Home
/
Technology

Polisi ungkap order fiktif angkutan daring, 16 pelaku diringkus

Polisi ungkap order fiktif angkutan daring, 16 pelaku diringkus

Slamet AS/Hanif N02 April 2018
Bagikan :

Kepolisian Resor Kota Besar (Polrestabes) Surabaya mengungkap kasus order fiktif angkutan umum berbasis aplikasi "online" atau dalam jaringan (daring) oleh satu komplotan yang terdiri dari 16 pelaku di Surabaya, Jawa Timur.

Kepala Polrestabes Surabaya Komisaris Besar Polisi Rudi Setiawan mengatakan 16 pelaku dalam komplotan ini setiap harinya menjalankan dua aplikasi, dengan masing-masing menjalankan peran sebagai pengemudi angkutan daring sekaligus calon penumpang dari dari ratusan telepon seluler yang telah disiapkan.

"Kami amankan 309 unit telepon seluler yang mereka gunakan sebagai barang bukti,? ujarnya dalam jumpa pers di Surabaya, Senin.

Mantan Direktur Kriminal Khusus Kepolisian Daerah Sumatera Selatan ini menandaskan, dalam sehari satu akun yang mereka operasikan menargetkan melakukan pemesanan fiktif sebanyak 16 kali.

"Karena dengan memperoleh pemesanan 16 kali dalam sehari mereka dapat bonus senilai Rp300 ribu dari perusahaan atau operator angkutan daring. Bonus inilah yang mereka kejar setiap harinya," katanya, menjelaskan.

16 pelaku tersebut, lanjut Rudi, semuanya memang terdaftar sebagai pengemudi angkutan daring di sebuah perusahaan angkutan daring.

"Jadi akun yang mereka gunakan adalah asli. Masing-masing dari 16 pelaku ini memiliki satu akun. Kemudian satu sama lainnya memanipulasi order penumpang dari akun asli yang mereka miliki," ujar Rudi.

16 pelaku tersebut telah ditetapkan sebagai tersangka. Masing-masing berinisial RF (24), RT (20), DP (31), VL (28), MD (25), DN (25), RX (25) WD (45), BS (36), GC (27), RF (26), LM (26), RR (26), RN (30) dan RJ (30), semuanya warga Surabaya. Sedangkan seorang tersangka berinisial DK (21) merupakan warga Sidoarjo, Jawa Timur.

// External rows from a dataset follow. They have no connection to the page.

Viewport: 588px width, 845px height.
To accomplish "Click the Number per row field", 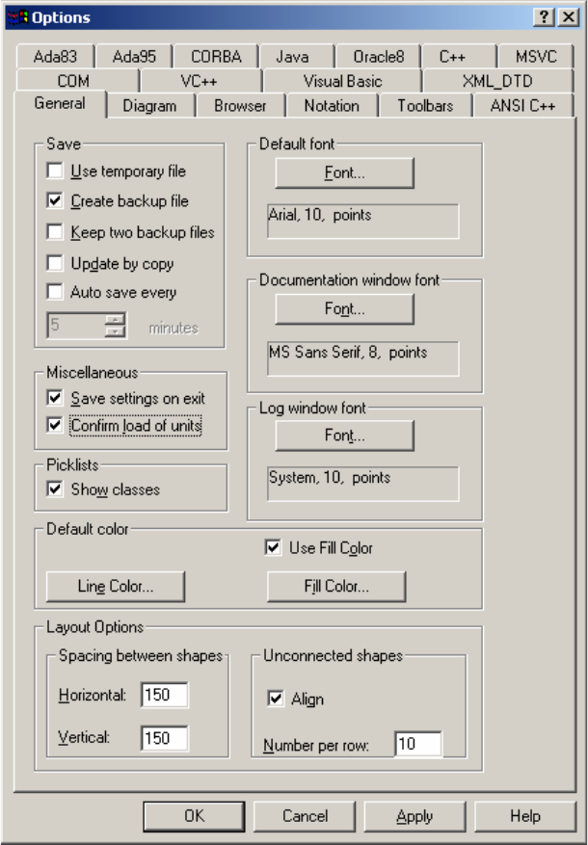I will point(417,744).
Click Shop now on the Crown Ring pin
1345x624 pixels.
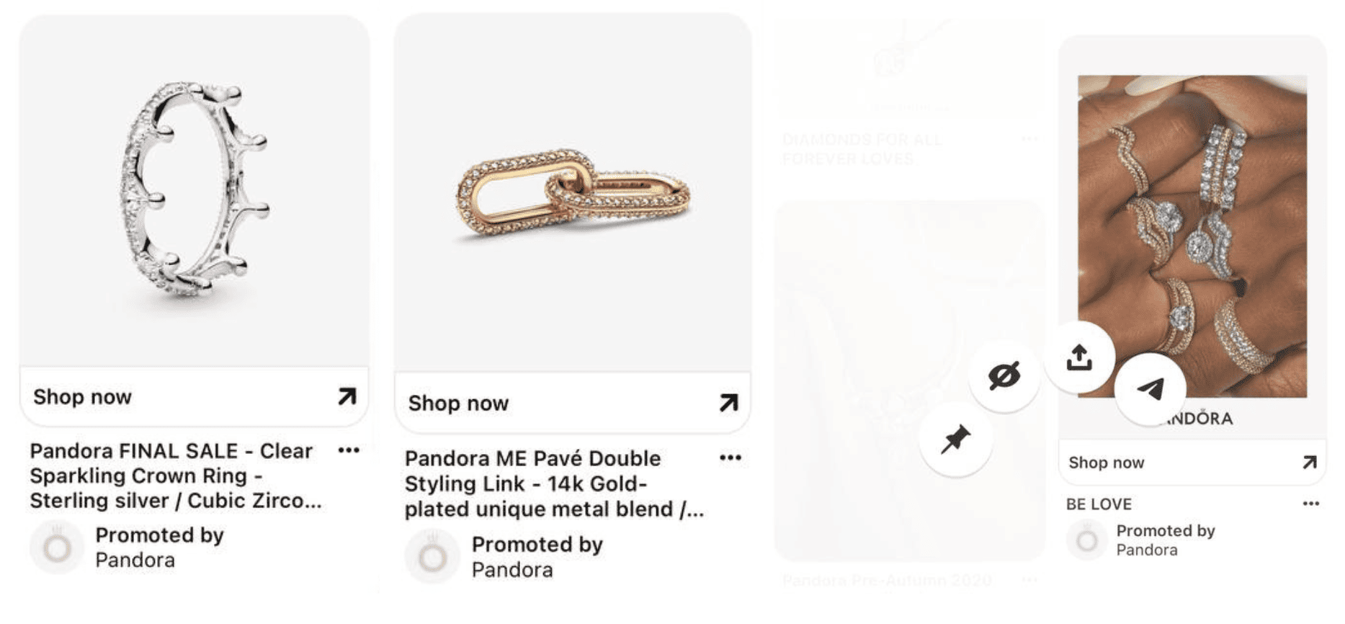tap(83, 396)
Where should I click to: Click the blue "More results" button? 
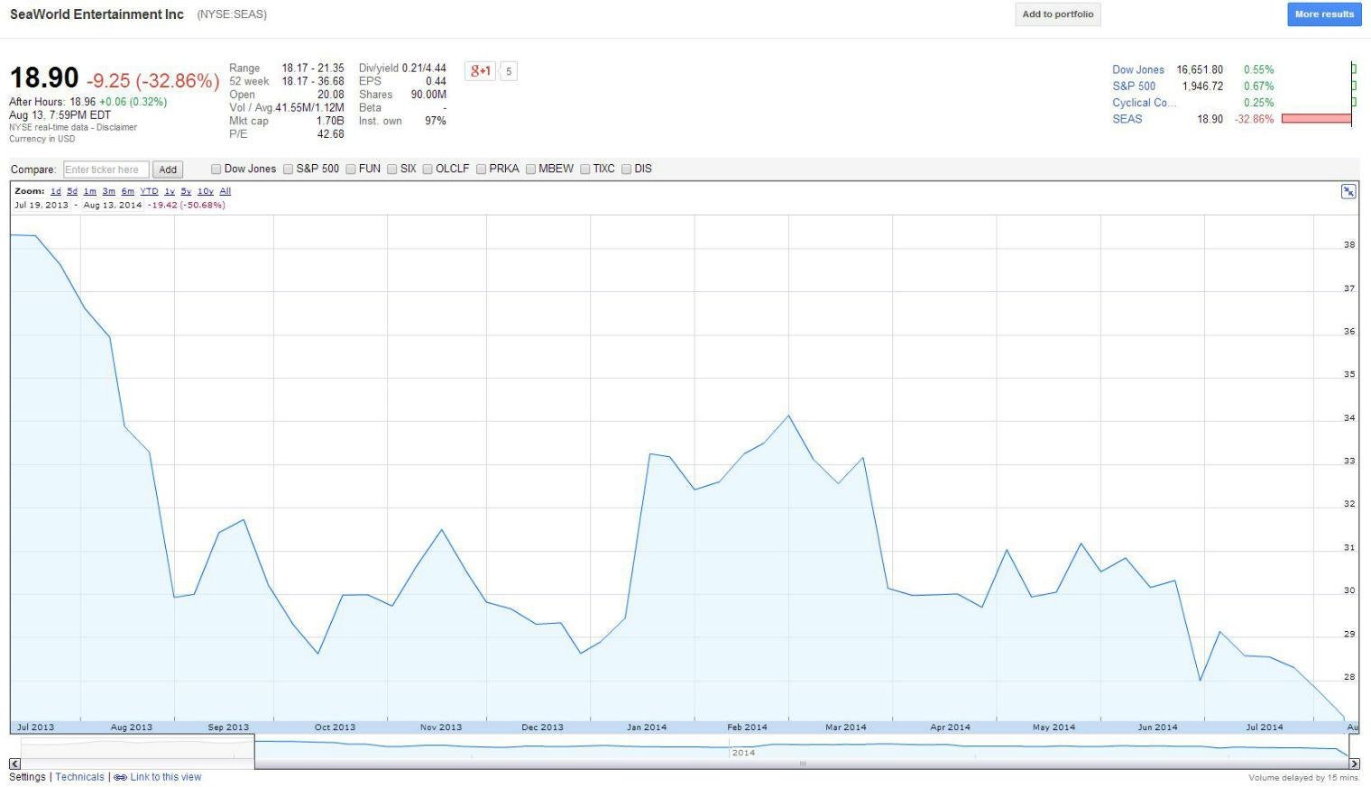tap(1323, 14)
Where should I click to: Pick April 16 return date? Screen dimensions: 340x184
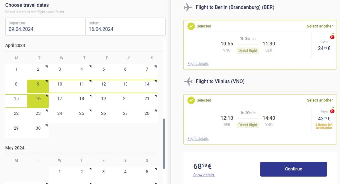38,99
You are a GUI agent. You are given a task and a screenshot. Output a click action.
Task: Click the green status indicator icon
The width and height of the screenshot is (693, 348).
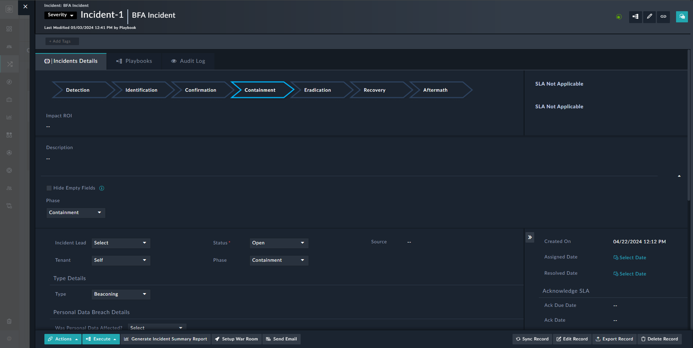(619, 17)
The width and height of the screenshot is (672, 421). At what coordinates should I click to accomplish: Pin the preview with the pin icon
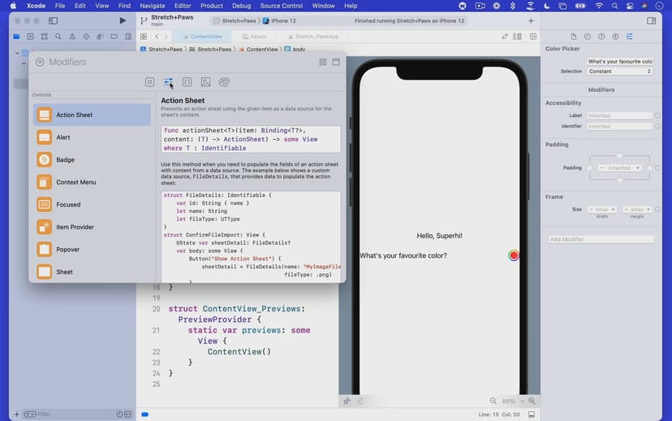click(x=347, y=401)
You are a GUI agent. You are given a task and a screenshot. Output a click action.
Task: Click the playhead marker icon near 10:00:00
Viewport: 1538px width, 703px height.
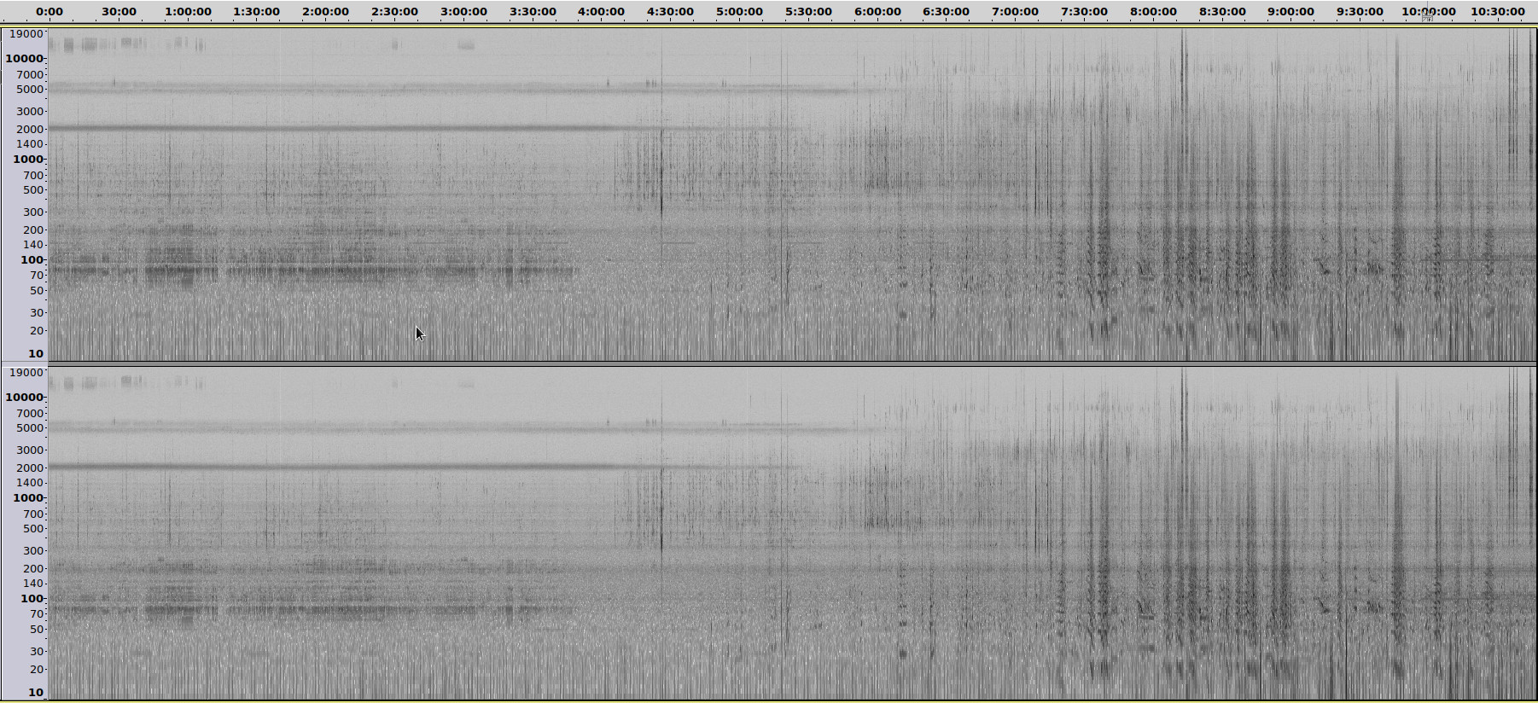(1427, 15)
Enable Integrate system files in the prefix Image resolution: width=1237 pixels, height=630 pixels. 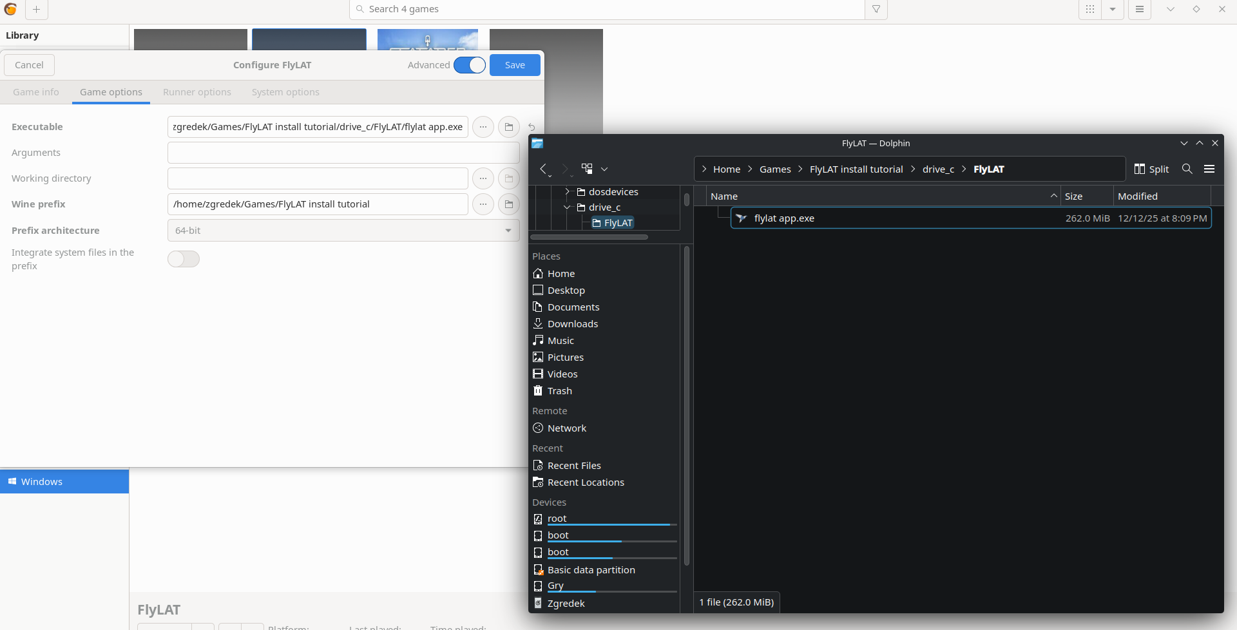pos(184,259)
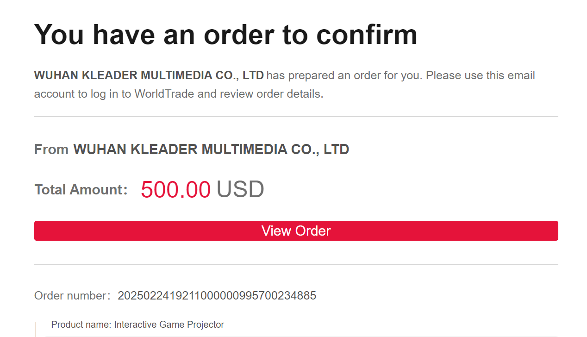The image size is (587, 337).
Task: Click the "Total Amount:" label
Action: pyautogui.click(x=81, y=190)
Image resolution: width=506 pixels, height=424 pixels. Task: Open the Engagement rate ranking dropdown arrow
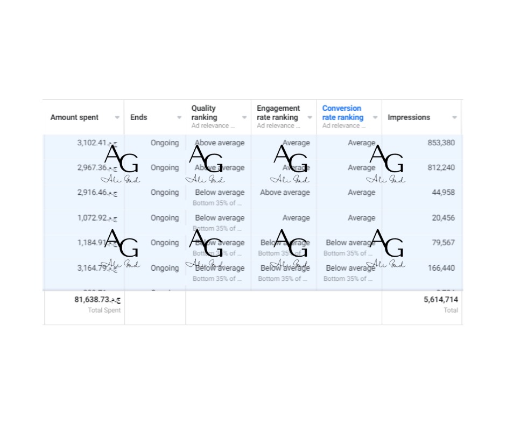(310, 117)
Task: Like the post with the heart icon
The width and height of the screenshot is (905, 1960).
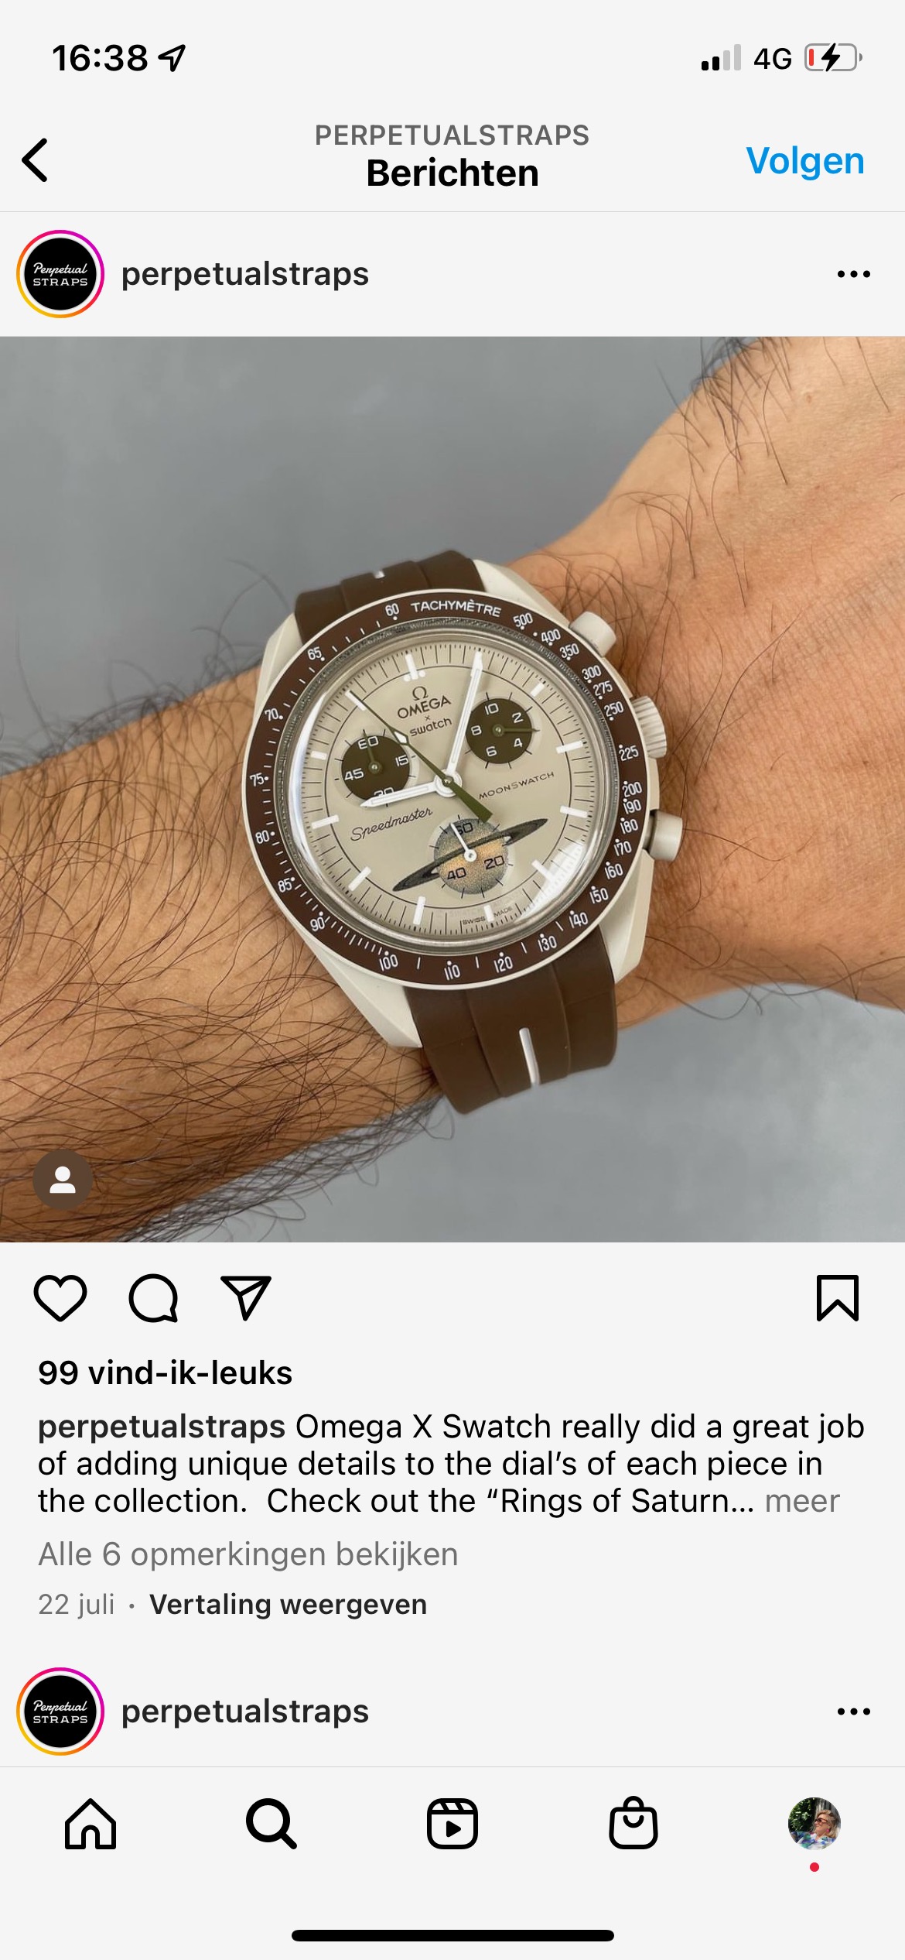Action: point(60,1298)
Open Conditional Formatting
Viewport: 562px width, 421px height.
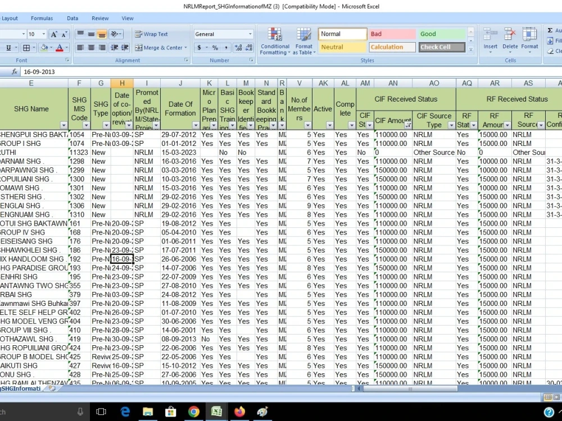pyautogui.click(x=274, y=39)
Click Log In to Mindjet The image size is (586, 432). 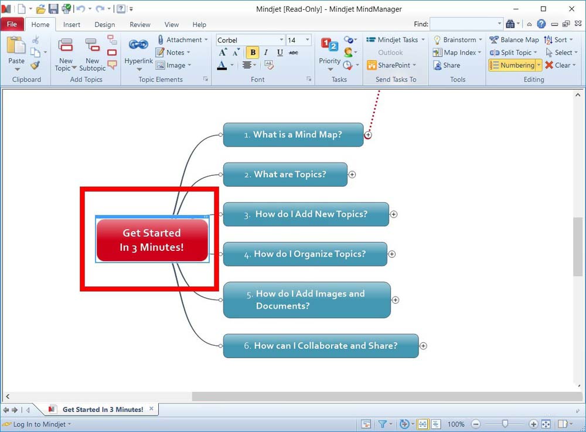tap(39, 424)
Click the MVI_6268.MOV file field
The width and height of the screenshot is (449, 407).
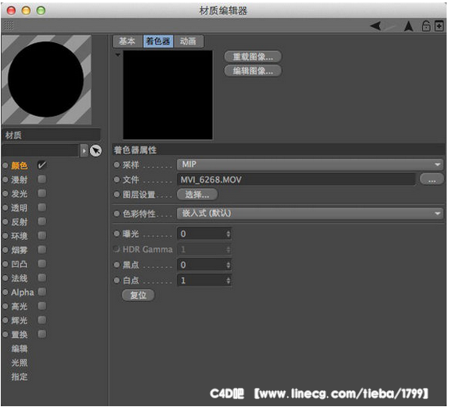(296, 180)

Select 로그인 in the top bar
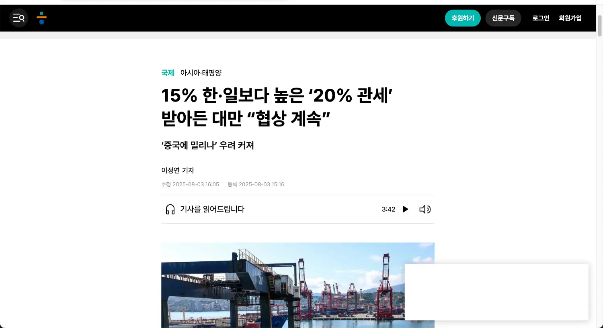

Karena telah memanipulasi data elektronik, polisi menjerat seluruh tersangka dengan Pasal 51 ayat (1) jo Pasal 35 Undang-undang Republik Indonesia Nomor 11 Tahun 2008 tentang Informasi Transaksi Eletronik. "Ancaman hukumannya maksimal 12 tahun penjara," ucap Rudi.